All posts by Barak Gafni

About Barak Gafni

Barak Gafni is a Staff Architect at Mellanox Technologies, focusing on enabling the most scalable, agile and simple networks of tomorrow. He joined Mellanox at 2009, and has 12 years of experience in the networking industry. Barak holds a B.Sc. in EE from the University of Tel Aviv (Cum Laude), has co-authored multiple IETF RFCs and holds several patents in the space of networking.

On Segment(ed) Routing

Traffic Engineering On Segment(ed) Routing Using MPLS and IPv6

Segment Routing is one of the hottest technologies being considered to transform the way packets are handled in critical networking infrastructures. Whether it is in the core of the internet, within data centers, or between data centers, Segment Routing is seen as a simpler way to control networks, program packet routes and processing, and implement traffic engineering policies.

A closer look shows that essentially Segment Routing implementations are segmented depending on the underlying technology. Segment Routing architecture has been specified by the IETF (RFC 8402), but the actual implementation in the data plane, which carries the traffic eventually, has been done over two fundamentally distinct technologies – MPLS and IPv6. Thus, one architecture, but a choice between two data planes. The interesting part is that not only do these two data planes use different definitions of the segments, but they keep them in opposite orders (!!!).

Segment Routing Differences: To Put Things Visually

The MPLS data plane architecture allows a packet to carry multiple “labels”, acting as segments identifiers, or SIDs if you’d like. So does IPv6, through a Segment Routing Header (SRH), which is an extension to the IPv6 header; the SRH carries multiple segments as well.

◆ **Jobs**:
(1) Translate this sentence from the Segment Routing article into French: "Segment Routing is one of the hottest technologies being considered to transform the way packets are handled in critical networking infrastructures."
(2) Reproduce the passage of the Segment Routing article verbatim, starting at "The MPLS data" and ending at "segments as well.".
(3) Extend the Segment Routing article past its final sentence, carrying on from the point where the text ends.

◆ **Information supplied**:
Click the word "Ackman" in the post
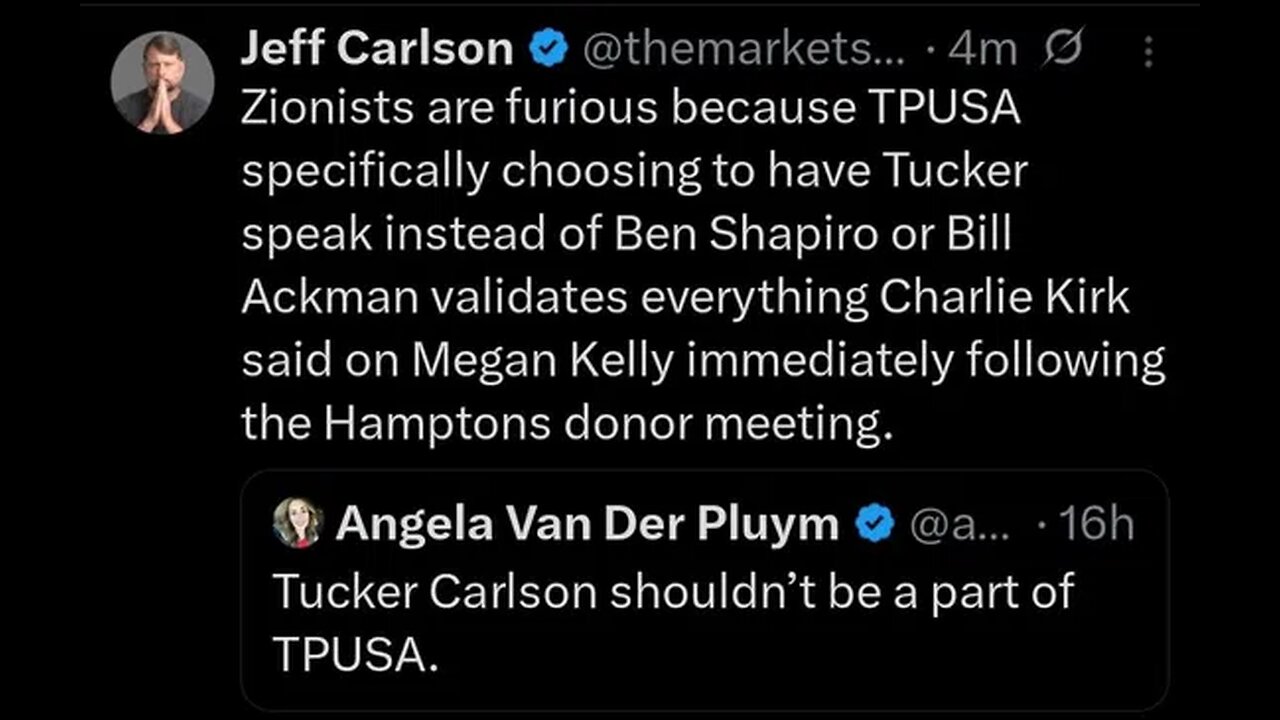This screenshot has height=720, width=1280. pos(325,298)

◆ **Expected responses**:
(1) Le Segment Routing est l'une des technologies les plus en vogue envisagées pour transformer la manière dont les paquets sont traités dans les infrastructures réseau critiques.

(2)
The MPLS data plane architecture allows a packet to carry multiple “labels”, acting as segments identifiers, or SIDs if you’d like. So does IPv6, through a Segment Routing Header (SRH), which is an extension to the IPv6 header; the SRH carries multiple segments as well.

(3)
And this is where the fun stuff begins:

The MPLS data plane places the next segment (represented as a label) in the stack closest to the MAC header (i.e. beginning of the packet), and “pops” (removes) the segment after it is used to determine the next hop.  Thus the “current” segment and the next segment are always in the same “place” in the packet relative to the MAC header:

MPLS segment routing keeps the segment labels in order with the current/next label at the front of the packet, closest to the MAC header

On the other hand, IPv6 Segment Routing (also known as SRv6) carries the “current” segment as an IPv6 destination address, with the rest of the segments in the SRH, such that the last segment is the closest to the MAC header, and the next segment in the stack furthest from the MAC header, at least to begin with. Its location in the SRH varies, and can be found using a pointer (called “Segments Left”) that indicates the next segment location, and as the packet traverse the next-segment pointer is updated without removing any of the segments from the stack:

Segment Routing with IPv6 or SRv6 keeps the segments in the reverse order as it’s done with MPLS, and IPv6 segment routing doesn’t drop segments as they are used.

How Would MPLS and IPv6 Affect My Network?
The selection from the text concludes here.